Doug Fisher

No. 54
- Position: Linebacker

Personal information
- Born: March 10, 1947 Fresno, California, U.S.
- Died: February 12, 2023 (aged 75) San Diego, California, U.S.
- Listed height: 6 ft 1 in (1.85 m)
- Listed weight: 225 lb (102 kg)

Career information
- High school: Caruthers (Caruthers, California)
- College: Reedley JC San Diego State
- NFL draft: 1969: 12th round, 290th overall pick

Career history
- Pittsburgh Steelers (1969–1971);

Awards and highlights
- All-CCJCAA (1965); First-team All-Coast (1968); Reedley Athletic Hall of Fame (1997);

Career NFL statistics
- Games played: 10
- Games started: 1
- Stats at Pro Football Reference

= Doug Fisher (American football) =

American football player (1947–2023)

Douglas Gene Fisher (March 10, 1947 – February 12, 2023) was an American professional football player who was a linebacker for two seasons in the National Football League (NFL) for the Pittsburgh Steelers. He played college football at Reedley JC and San Diego State and was selected by the Steelers in the 12th round (290th overall) of the 1969 NFL/AFL draft.

==Early life and education==
Fisher was born on March 10, 1947, in Fresno, California. He attended Monroe Junior High School and later Caruthers High School, at which he was one of the top track and field players in the state, specializing in the discus throw and shot put. He set a divisional record in discus and tied one in shot put. Fisher also played football for the school, and is their only attendee to ever play in the National Football League (NFL). Standing at 6 ft 1 in and weighing 225 lb, he was described in newspapers as a "mountain of muscle" and was nicknamed "Locomotive."

After graduating from Caruthers, Fisher began attending Reedley Junior College in 1965. He played for their track and field and football teams, and played both fullback on offense and guard on defense. In a game near the end of the 1965 season, Fisher scored two touchdowns and helped Reedley win the CCJCAA championship. He received the team's Most Outstanding Lineman award for the year and was an all-conference selection.

In his first season with the Reedley track team, Fisher broke the school record for discus throw with a toss measuring 173 ft 1+1/2 in and was awarded the team's MVP trophy. He placed second at that season's state junior college championship tournament. The following year, he won the state discus championship over Joe Keshmiri and posted a throw that was the best in the nation among junior colleges. Fisher also was ranked in one list as one of the top 20 track and field participants in the US, and top 10 in college.

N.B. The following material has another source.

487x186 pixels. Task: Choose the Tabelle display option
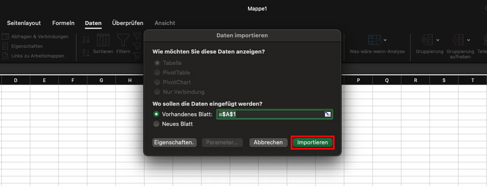click(157, 63)
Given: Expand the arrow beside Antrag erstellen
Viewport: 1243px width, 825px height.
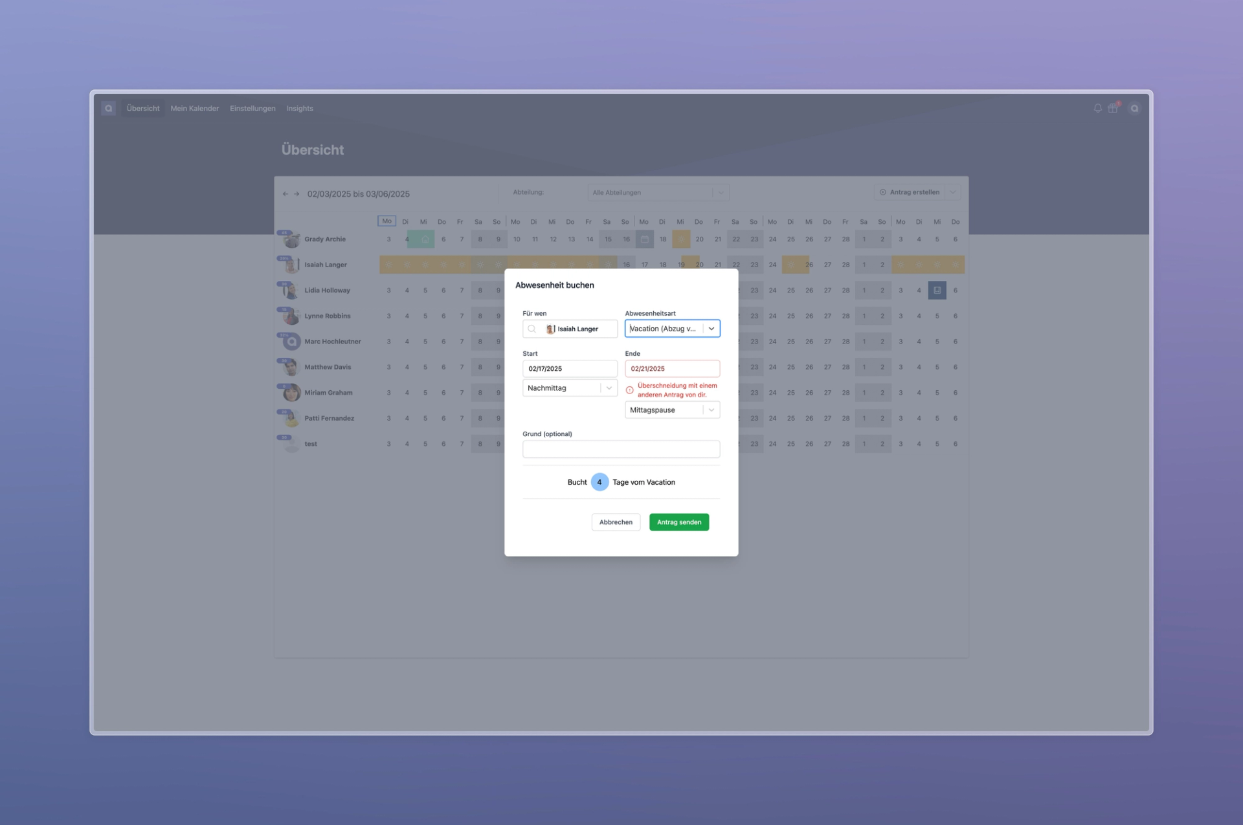Looking at the screenshot, I should point(952,192).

Fisher was scouted by San Diego State University, and upon graduating from Reedley JC, was offered a full scholarship by the school. He continued playing track and football there, although he changed his position to linebacker in the latter. He received praise from coach Don Coryell, who said that Fisher could be a great professional player. As a senior in 1968, he was named first-team All-Coast by United Press International (UPI). Fisher graduated with a double degree in marketing and sociology.

==Professional career==
Fisher was selected in the 12th round (290th overall) of the 1969 NFL/AFL draft by the Pittsburgh Steelers. He was waived at the start of September and afterwards was brought back as a member of the taxi squad. He was activated near the end of October after the team released John Campbell, and was put back on the taxi squad in late November after Jerry Hillebrand was activated. Fisher was activated once further in , for the season finale against the New Orleans Saints. He finished his rookie season having appeared in a total of six games, one of which he started.

Fisher was released by the Steelers on August 30, 1970, partially due to an injury sustained in training camp. He was afterwards re-signed to the taxi squad, and was signed to the active roster prior to their week six game against the Oakland Raiders. Fisher appeared in the game against Oakland, and in their subsequent three matches, against the Cincinnati Bengals, New York Jets, and Kansas City Chiefs, before suffering an injury which required surgery. He finished the season with four games played, none as a starter.

Fisher was released by the Steelers for a final time in July , which ultimately ended his career. He played in a total of ten games with the Steelers, starting one. Art Rooney Jr. described his career as "much less successful" than players such as Jon Kolb, L. C. Greenwood, and Joe Greene, "but not insignificant."

==Later life and death==
Fisher returned to California after his football career, and spent the rest of his life living in San Diego. He later worked for the Union Oil, General Dynamics, and Compton's New Media businesses. He was married to Cheryl Fisher and had two daughters with her. In 1997, Fisher was inducted into the Reedley Athletic Hall of Fame. He was a lifelong football fan and watched every Super Bowl until his death. Fisher died on the evening of February 12, 2023, at age 75, shortly after watching Super Bowl LVII.